Rows of pointing data
++++++++

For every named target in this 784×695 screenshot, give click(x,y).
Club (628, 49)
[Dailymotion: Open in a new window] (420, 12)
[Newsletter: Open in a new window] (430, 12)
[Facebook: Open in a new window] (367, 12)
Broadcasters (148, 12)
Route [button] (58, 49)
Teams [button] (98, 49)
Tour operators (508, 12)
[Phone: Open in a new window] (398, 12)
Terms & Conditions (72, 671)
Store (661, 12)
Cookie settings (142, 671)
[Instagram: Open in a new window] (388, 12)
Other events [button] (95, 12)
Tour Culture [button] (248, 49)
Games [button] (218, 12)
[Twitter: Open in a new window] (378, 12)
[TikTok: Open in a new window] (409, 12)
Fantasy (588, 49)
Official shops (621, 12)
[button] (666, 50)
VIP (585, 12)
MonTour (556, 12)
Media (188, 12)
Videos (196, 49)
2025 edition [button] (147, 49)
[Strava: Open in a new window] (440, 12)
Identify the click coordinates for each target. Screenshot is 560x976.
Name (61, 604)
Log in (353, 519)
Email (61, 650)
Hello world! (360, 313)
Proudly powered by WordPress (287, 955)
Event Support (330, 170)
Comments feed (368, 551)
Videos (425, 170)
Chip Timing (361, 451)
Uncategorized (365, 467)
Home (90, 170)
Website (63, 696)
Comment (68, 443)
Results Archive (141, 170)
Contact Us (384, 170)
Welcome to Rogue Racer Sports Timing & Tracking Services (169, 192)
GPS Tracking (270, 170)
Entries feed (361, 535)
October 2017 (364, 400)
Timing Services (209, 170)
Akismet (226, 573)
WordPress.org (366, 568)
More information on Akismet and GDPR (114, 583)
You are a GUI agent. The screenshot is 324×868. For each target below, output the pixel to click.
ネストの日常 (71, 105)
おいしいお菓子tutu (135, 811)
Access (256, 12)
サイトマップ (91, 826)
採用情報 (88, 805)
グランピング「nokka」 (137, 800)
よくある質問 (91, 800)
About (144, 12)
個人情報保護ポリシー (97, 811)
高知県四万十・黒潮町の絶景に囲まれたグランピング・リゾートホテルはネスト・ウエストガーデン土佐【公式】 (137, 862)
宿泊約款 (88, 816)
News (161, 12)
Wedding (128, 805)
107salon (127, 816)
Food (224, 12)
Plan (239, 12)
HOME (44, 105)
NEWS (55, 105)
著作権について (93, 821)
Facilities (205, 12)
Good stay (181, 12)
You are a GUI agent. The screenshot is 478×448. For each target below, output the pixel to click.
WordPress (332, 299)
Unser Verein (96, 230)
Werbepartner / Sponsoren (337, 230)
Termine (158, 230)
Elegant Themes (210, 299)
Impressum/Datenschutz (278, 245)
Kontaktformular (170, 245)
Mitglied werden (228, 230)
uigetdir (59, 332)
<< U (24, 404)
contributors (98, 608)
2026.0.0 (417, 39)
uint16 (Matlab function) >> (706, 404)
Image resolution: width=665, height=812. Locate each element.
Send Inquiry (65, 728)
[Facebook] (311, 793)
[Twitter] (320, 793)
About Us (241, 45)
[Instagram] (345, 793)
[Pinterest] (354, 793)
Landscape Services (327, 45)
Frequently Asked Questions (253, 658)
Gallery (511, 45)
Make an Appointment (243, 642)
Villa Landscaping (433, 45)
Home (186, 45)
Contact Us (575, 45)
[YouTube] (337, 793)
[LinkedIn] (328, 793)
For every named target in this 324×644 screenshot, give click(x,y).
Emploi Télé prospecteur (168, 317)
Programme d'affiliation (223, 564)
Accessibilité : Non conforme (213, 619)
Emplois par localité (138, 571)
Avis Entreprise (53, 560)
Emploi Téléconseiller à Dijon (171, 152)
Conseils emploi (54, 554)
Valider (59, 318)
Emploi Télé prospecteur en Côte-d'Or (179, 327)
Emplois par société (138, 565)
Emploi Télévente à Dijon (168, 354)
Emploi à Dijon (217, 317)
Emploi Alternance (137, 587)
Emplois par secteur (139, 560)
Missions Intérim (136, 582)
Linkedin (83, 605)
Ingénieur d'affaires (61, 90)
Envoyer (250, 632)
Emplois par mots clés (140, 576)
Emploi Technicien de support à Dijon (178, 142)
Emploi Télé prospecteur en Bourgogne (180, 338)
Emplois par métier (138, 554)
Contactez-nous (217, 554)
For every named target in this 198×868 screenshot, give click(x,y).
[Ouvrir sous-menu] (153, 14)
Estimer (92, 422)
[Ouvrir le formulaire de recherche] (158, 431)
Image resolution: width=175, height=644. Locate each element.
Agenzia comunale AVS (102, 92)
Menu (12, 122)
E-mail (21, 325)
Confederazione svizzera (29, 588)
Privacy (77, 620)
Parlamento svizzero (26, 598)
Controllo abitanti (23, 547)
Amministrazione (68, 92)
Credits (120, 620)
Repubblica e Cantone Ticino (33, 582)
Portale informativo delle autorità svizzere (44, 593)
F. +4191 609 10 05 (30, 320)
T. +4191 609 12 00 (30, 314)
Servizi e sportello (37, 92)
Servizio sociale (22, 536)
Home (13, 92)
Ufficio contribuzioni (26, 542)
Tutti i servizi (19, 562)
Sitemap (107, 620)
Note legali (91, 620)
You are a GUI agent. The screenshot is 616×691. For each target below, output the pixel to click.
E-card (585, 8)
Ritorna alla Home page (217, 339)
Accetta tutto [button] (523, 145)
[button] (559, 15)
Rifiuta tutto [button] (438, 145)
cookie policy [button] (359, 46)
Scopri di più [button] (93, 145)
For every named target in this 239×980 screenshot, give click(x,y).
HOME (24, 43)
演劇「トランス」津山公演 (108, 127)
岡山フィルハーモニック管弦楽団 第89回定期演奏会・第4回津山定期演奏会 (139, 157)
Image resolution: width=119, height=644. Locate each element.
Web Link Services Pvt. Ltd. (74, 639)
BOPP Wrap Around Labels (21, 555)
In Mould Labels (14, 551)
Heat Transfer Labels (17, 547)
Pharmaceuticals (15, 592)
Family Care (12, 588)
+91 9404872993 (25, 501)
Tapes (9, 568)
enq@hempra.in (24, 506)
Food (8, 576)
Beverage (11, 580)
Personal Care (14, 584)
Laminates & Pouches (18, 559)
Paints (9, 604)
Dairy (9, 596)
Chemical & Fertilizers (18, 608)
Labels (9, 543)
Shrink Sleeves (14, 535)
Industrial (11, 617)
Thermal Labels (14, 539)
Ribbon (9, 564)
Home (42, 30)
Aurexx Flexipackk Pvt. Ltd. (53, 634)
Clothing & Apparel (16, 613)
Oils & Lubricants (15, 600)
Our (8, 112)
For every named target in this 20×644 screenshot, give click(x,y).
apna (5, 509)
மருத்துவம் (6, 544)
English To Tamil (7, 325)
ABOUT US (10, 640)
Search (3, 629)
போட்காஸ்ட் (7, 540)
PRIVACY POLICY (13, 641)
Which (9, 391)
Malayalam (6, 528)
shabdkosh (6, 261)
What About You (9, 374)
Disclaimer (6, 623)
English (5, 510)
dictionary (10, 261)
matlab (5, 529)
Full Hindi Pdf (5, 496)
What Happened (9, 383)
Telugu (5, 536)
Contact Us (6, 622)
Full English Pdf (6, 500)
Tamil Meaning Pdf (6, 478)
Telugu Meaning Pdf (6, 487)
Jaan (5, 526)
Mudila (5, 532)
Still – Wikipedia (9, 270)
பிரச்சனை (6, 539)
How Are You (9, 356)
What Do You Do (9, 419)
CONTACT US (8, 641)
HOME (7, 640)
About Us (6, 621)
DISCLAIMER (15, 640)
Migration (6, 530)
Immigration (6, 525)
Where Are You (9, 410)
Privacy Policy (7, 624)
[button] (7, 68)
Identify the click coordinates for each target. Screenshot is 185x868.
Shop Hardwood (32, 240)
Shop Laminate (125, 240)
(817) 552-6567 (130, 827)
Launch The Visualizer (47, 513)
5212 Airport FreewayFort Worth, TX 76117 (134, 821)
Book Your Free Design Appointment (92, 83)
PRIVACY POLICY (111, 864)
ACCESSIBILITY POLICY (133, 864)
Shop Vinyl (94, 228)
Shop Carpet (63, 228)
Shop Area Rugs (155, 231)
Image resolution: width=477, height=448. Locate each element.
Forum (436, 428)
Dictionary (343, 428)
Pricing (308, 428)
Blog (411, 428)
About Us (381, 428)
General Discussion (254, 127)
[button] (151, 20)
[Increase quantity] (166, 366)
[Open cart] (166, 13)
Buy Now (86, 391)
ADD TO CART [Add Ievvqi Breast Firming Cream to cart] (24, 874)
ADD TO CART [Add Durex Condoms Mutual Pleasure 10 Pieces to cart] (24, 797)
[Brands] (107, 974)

++++++++

REQUIRED WORK
Rewrite every line from the start of the material above through the line containing "Media (188, 12)", shifting each number in the coordinate answers up by 45. Keep all other text on those lines unchanged.

ANSWER TO THIS EXERCISE
For every named target in this 784×695 screenshot, give click(x,y).
Club (673, 94)
[Dailymotion: Open in a new window] (465, 57)
[Newsletter: Open in a new window] (475, 57)
[Facebook: Open in a new window] (412, 57)
Broadcasters (193, 57)
Route [button] (103, 94)
Teams [button] (143, 94)
Tour operators (553, 57)
[Phone: Open in a new window] (443, 57)
Terms & Conditions (117, 716)
Store (706, 57)
Cookie settings (187, 716)
[Instagram: Open in a new window] (433, 57)
Other events [button] (140, 57)
Tour Culture [button] (293, 94)
Games [button] (263, 57)
[Twitter: Open in a new window] (423, 57)
[TikTok: Open in a new window] (454, 57)
Fantasy (633, 94)
Official shops (666, 57)
[button] (711, 95)
VIP (630, 57)
MonTour (601, 57)
Media (233, 57)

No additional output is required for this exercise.